11/30/2011 08:43 am ET Updated Dec 06, 2017

Manhunt Mobile Ad Featuring Two Men Kissing Upsets Parents (PHOTO)

A new billboard for a gay dating and social networking website is causing controversy in Los Angeles, particularly among parents who feel the ad is simply too scintillating for their youngsters' eyes.

Shot by famed Spanish photographer JP Santamaria, the Manhunt ad -- used to promote a new component of the site exclusively for use on portable devices such as iPhones and iPads -- features two barechested male models in a sensual embrace.

Manhunt's Jason Harvey acknowledged in a blog that both the site itself and advertising agency Lamar Advertising received a flurry of complaints immediately after the new campaign premiered. A Lamar rep said that the agency went to great lengths to ensure no billboards featuring the photo were "not within 500 feet of schools, churches, playgrounds, etc."

The rep went on to note, "When we originally placed the units, we used our restriction codes that we have in our system for alcohol, to make sure that we were placing Manhunt in appropriate locations. Beyond that, we spent all day yesterday auditing each one of their locations to make sure that we didn’t miss anything or that a school/pre-school hasn’t popped up recently near one of their boards."

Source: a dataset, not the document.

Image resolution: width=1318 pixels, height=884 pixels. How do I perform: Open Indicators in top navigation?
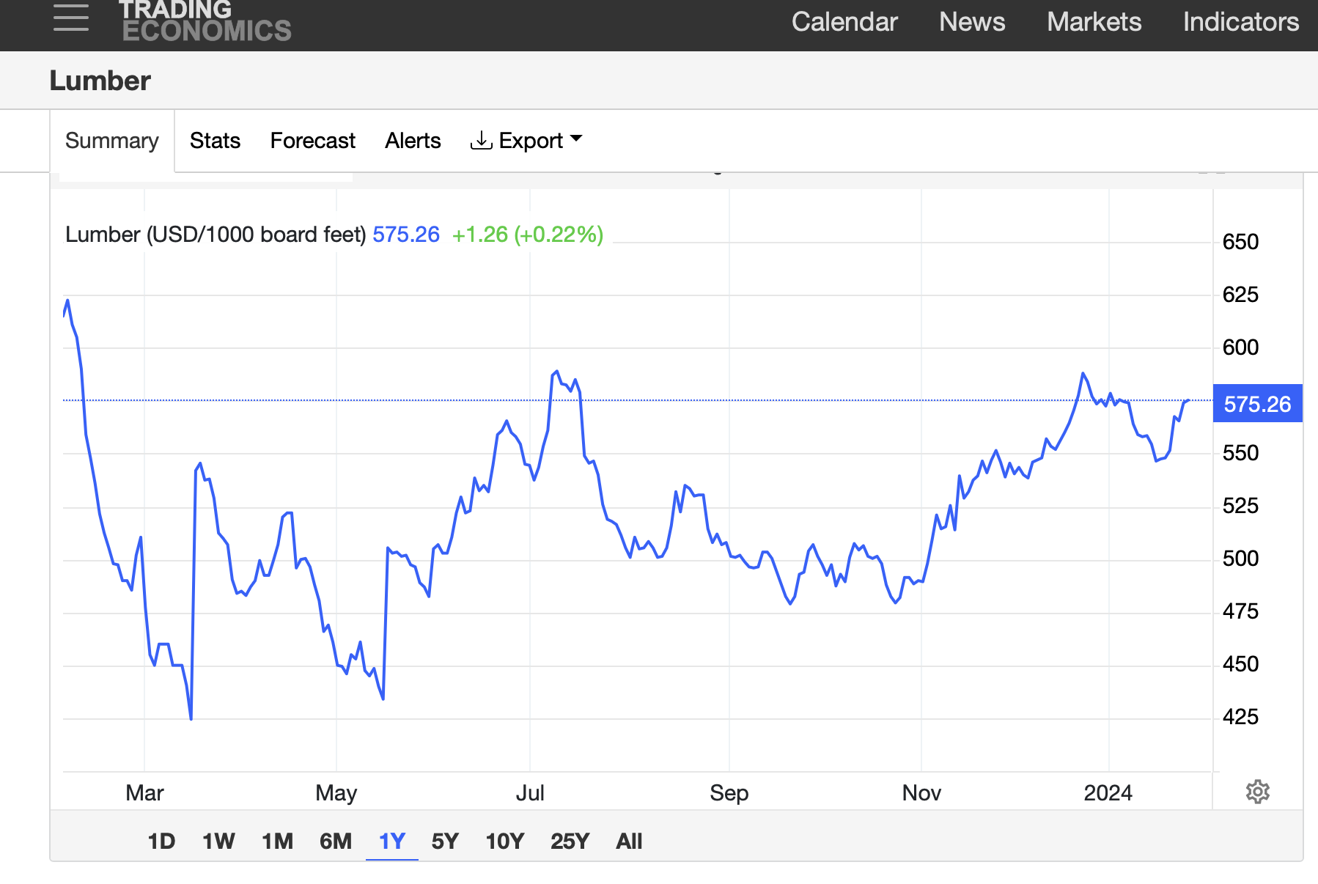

Area parents seem to feel differently. "It’s not the blatant porn-iness of the over-lit image, or that it is of two men. It would be equally annoying if it were hetero," Kelly Cole, a self-described "liberal feminist" and mother of a fourth grader, writes on Studio City Patch. "I know some would tell me to use the opportunity for an illuminating conversation. But I don’t need Manhunt Mobile to set my Important Talks Agenda. Our family really could have gone awhile longer without that particular conversation—and should’ve been able to do so."

Still, Harvey questions whether or not a similarly sexy ad for Michael Kors featuring a male and female model would've provoked the same level of outrage. "No, we don’t have any evidence that there weren’t any complaints to Michael Kors, his ad agency, or to L.A. political officials," he writes. "But we highly doubt that several media outlets approached them like they did us. Because, for some reason, gay sexuality is still scary and controversial for many people."